There is an excellent blog on fine-tuning whisper model on hindi (Devanagari) dataset by @sanchit-gandhi .
I need to fine-tune whisper model on the hinglish dataset (mix of english and hindi). The supervised data contains hinglish annotations (not Devanagari).
Is there a way to fine-tune whisper model on this dataset? Can I replace the model tokenizer with my custom tokenizer to proceed with fine-tuning process?
Please suggest a way to proceed on the task.

Hey @Ankit-Kumar-Saini!

To clarify, does your dataset contain Hindi characters and Roman ones (i.e. the letters a-z)? Just Hindi ones? Or just Roman ones (a-z)?

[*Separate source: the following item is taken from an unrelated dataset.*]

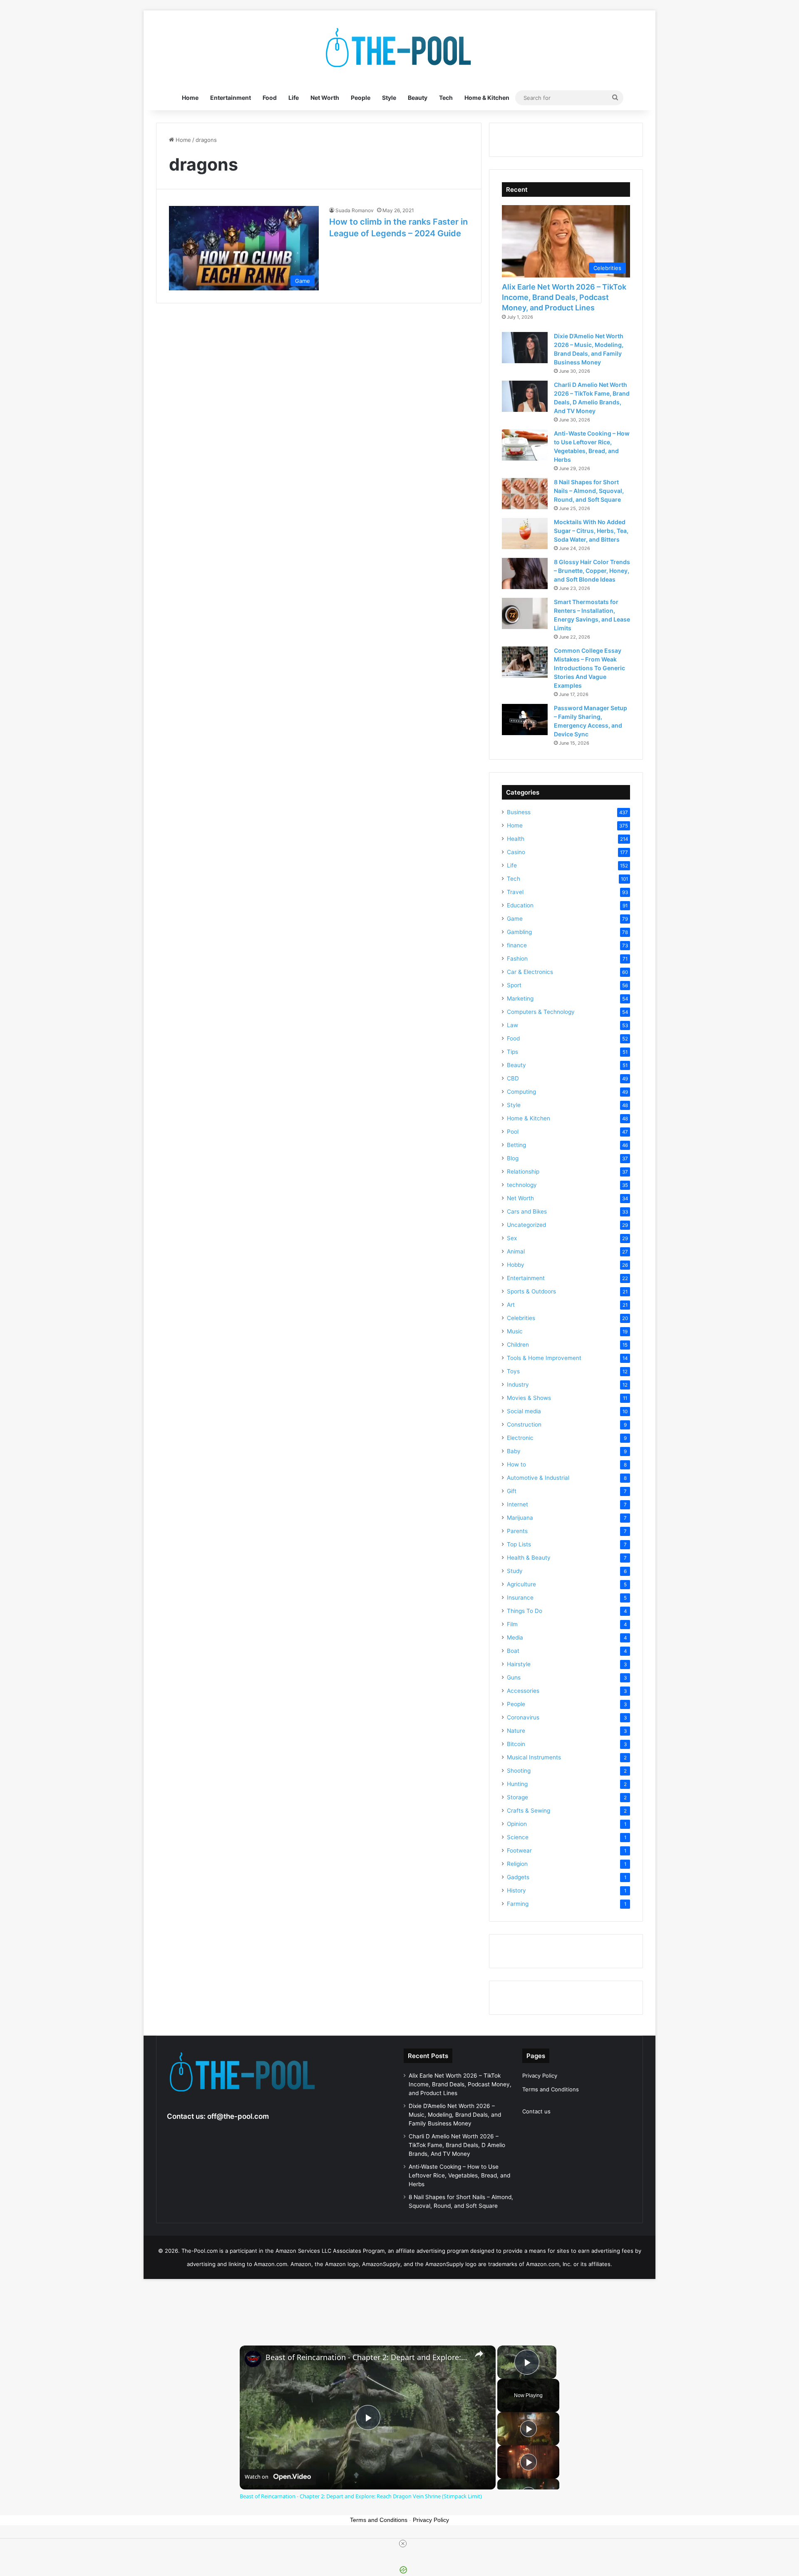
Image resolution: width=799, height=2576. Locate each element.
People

Likelihood is we won’t need a new tokenizer - the Whisper tokenizer has the Hindi alphabet and Roman alphabet among others. It’s just how we initialise the tokenizer that changes.

FYI this is the update blog post: Fine-Tune Whisper For Multilingual ASR with 🤗 Transformers

Dataset contains only roman ones (i.e. the letters a-z).
For example: “aapka age kitna hai”.
How should I tokenize this text?

Okay! I probably wound’t build a new tokeniser - I would first try using the existing Whisper one as it contains the entire Roman alphabet and more words in word-piece form.

You need to change this part of the script:

I would first try omitting the language and task code:

processor = WhisperProcessor.from_pretrained("openai/whisper-small")

If you train for long enough, the model should learn the correct output alphabet.